When to Choose LangSmith
Based on the same trade-offs, LangSmith fits better when:
- You're building with LangGraph and want zero-configuration tracing, native graph visualization, and step-through debugging in LangSmith Studio.
- Your team wants a managed platform with no infrastructure to run.
- You value the community Prompt Hub for discovering and sharing prompts across teams outside your organization.
- Your needs extend beyond observability into LangSmith's broader platform, which now includes agent deployment and Fleet management.
Conclusion
Langfuse and LangSmith both solve a real problem, and both have changed a lot over the past year. At this point, the trade-off is clear.

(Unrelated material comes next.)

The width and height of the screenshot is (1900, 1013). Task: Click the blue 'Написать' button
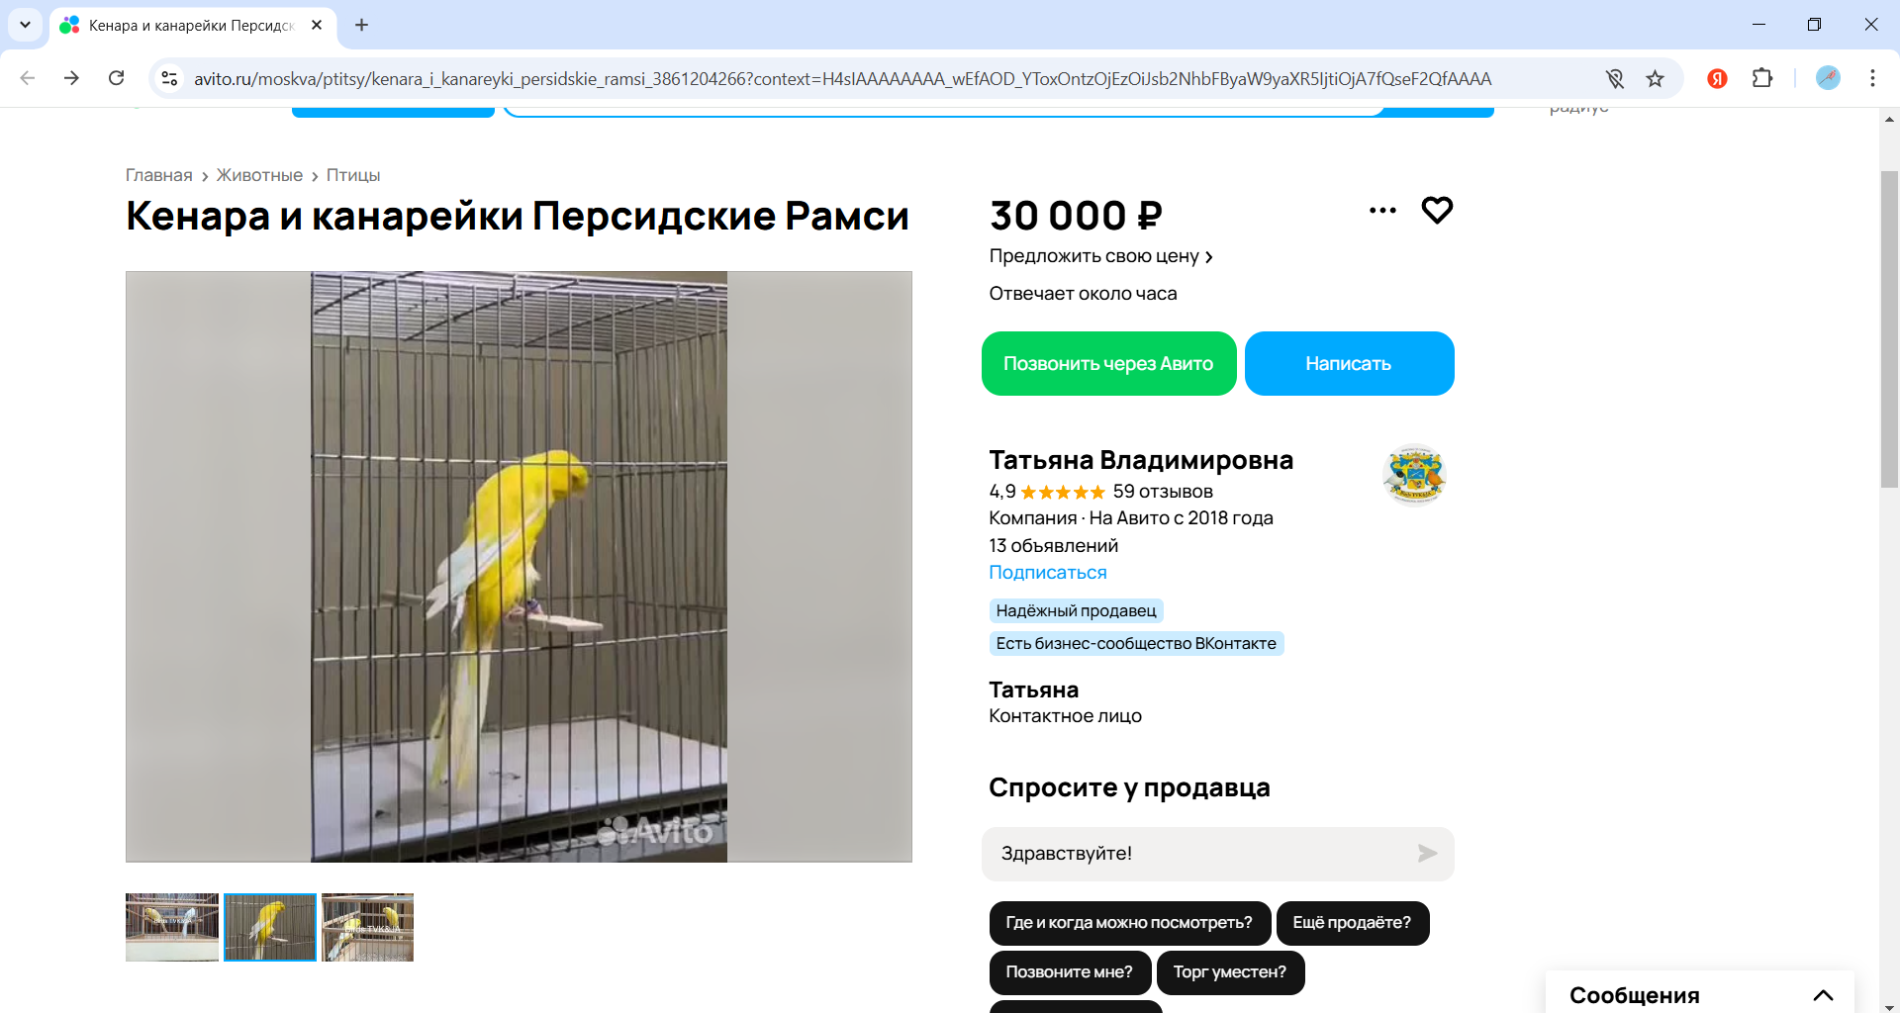[1349, 363]
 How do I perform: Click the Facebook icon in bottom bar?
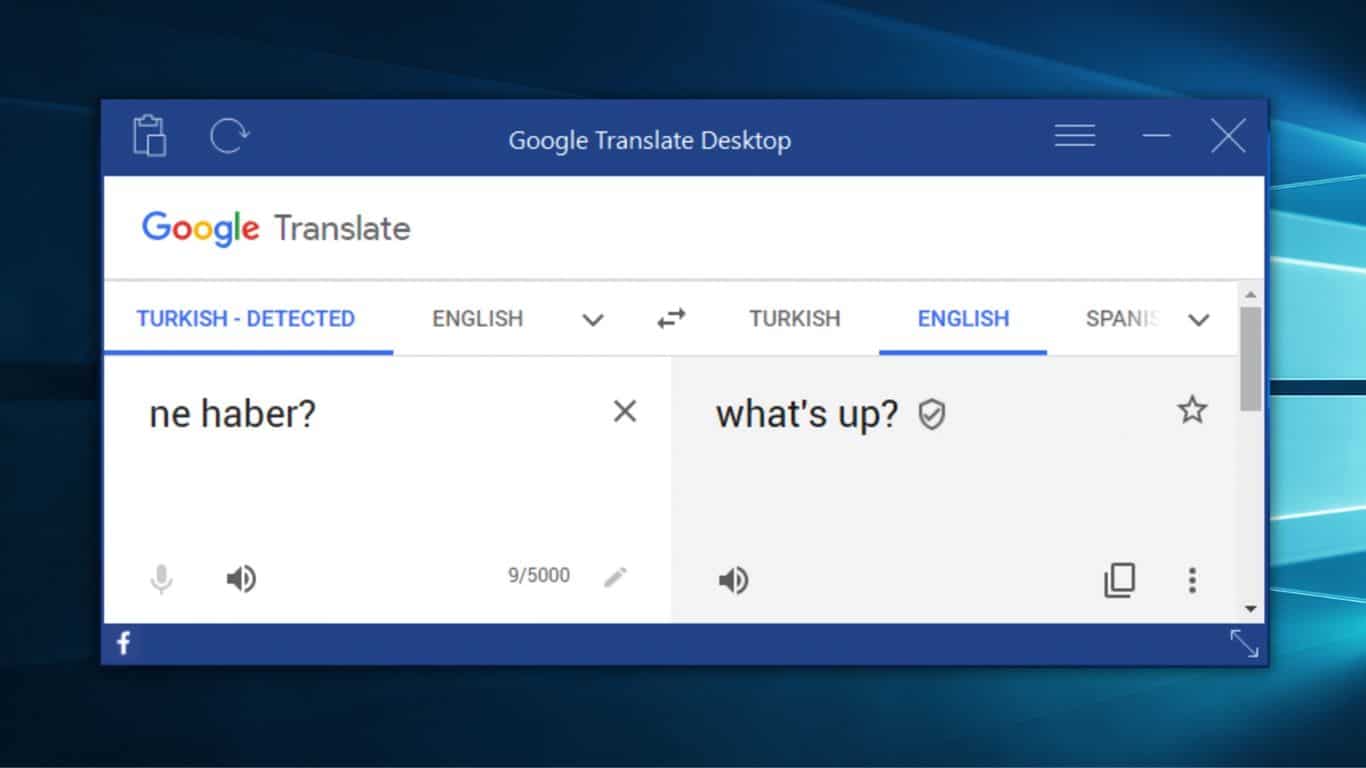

The decision is not about which platform has more features. It is the ownership and ecosystem trade-off from earlier. Do you need to control your data stack, or do you want less setup inside the LangChain/LangGraph world?
One caveat before you decide: both platforms change often. Check the changelogs before you commit.
For related background on the LangChain ecosystem, see our LangChain vs. LangGraph vs. LangSmith vs. LangFlow tutorial.
I’m a data engineer and community builder who works across data pipelines, cloud, and AI tooling while writing practical, high-impact tutorials for DataCamp and emerging developers.
FAQs
Can I switch from LangSmith to Langfuse later?
Yes, though it requires work. The OpenTelemetry point above helps with tracing portability. The harder part is exporting evaluation datasets before retention windows close.
Does Langfuse still support self-hosting now that ClickHouse owns it?
Yes. As I mentioned earlier, the MIT license and self-hosting were confirmed as unchanged at the time of the January 2026 acquisition. The practical caveat is operations.
Is LangSmith only for LangChain applications?
Not anymore. As mentioned above, LangSmith supports OpenTelemetry tracing through langsmith[otel]. The closest integration is still with LangGraph, but non-LangChain teams can use LangSmith too.
How does LangSmith's extended retention billing work?
As covered in the pricing section, LangSmith has two trace retention tiers: a 14-day base and a 400-day extended. Extended retention is triggered when feedback is added, a run rule fires, or a trace enters an annotation queue.
Is the Hobby tier on Langfuse good enough to evaluate the platform properly?
For individual developers, yes. The 50,000 unit monthly limit and 30-day retention are enough to connect an application and inspect real traces. For production evaluation, the self-hosting point above matters because the MIT version removes unit limits and user caps.